(WHAT IS NEEDED) Tell how many lines in the data below include the word "agent". The answer is the number only.

(DATA SUPPLIED)
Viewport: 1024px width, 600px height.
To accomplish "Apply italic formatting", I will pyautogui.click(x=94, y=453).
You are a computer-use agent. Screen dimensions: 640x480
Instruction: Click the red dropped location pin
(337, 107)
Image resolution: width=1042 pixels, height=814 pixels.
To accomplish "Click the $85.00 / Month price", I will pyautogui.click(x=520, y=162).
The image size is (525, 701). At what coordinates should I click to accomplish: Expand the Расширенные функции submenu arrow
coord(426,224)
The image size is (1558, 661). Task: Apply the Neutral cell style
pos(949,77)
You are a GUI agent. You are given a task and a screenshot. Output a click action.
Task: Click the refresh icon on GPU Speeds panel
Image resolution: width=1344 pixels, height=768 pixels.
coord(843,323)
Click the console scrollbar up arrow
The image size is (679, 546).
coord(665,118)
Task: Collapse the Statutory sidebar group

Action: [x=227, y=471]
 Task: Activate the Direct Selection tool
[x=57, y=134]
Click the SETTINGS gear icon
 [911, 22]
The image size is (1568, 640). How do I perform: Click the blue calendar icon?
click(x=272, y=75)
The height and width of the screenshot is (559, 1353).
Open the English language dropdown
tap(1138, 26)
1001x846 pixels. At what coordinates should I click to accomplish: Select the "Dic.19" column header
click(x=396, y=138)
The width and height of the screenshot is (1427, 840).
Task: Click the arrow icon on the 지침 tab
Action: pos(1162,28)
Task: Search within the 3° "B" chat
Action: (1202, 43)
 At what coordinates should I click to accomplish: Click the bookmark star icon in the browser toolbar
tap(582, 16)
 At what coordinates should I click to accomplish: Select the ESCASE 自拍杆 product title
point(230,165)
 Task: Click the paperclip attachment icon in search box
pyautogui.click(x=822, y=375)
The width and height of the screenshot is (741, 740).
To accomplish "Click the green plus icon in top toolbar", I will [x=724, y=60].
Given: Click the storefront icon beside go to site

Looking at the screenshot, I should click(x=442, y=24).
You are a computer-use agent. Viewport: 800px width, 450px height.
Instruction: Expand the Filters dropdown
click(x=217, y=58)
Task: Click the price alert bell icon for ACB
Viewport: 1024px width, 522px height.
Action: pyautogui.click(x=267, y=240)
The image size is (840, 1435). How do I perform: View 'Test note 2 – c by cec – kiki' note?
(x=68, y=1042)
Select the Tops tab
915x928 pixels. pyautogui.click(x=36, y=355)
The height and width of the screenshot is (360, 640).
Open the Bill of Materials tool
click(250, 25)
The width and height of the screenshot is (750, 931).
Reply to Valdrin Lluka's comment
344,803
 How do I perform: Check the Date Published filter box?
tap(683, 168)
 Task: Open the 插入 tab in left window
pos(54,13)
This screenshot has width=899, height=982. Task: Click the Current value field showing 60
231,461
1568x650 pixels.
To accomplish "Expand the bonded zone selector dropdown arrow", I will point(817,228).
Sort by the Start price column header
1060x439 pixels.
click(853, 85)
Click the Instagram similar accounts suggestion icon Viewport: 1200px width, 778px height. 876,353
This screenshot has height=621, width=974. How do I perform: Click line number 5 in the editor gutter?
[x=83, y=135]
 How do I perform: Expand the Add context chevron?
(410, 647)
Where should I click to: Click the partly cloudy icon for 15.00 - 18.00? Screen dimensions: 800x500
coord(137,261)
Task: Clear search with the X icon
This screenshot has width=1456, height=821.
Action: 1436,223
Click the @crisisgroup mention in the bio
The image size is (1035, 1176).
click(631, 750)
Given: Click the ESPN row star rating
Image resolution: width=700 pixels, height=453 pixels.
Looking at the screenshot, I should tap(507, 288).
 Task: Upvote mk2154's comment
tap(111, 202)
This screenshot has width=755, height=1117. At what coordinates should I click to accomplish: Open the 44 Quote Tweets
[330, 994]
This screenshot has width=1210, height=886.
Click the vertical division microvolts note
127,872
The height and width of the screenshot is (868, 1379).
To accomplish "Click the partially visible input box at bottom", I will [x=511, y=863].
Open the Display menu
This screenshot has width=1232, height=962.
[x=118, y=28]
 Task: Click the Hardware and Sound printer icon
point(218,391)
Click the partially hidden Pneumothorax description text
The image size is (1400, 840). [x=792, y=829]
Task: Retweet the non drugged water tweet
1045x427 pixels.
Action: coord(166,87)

(SOLUTION TO THIS EXERCISE) 3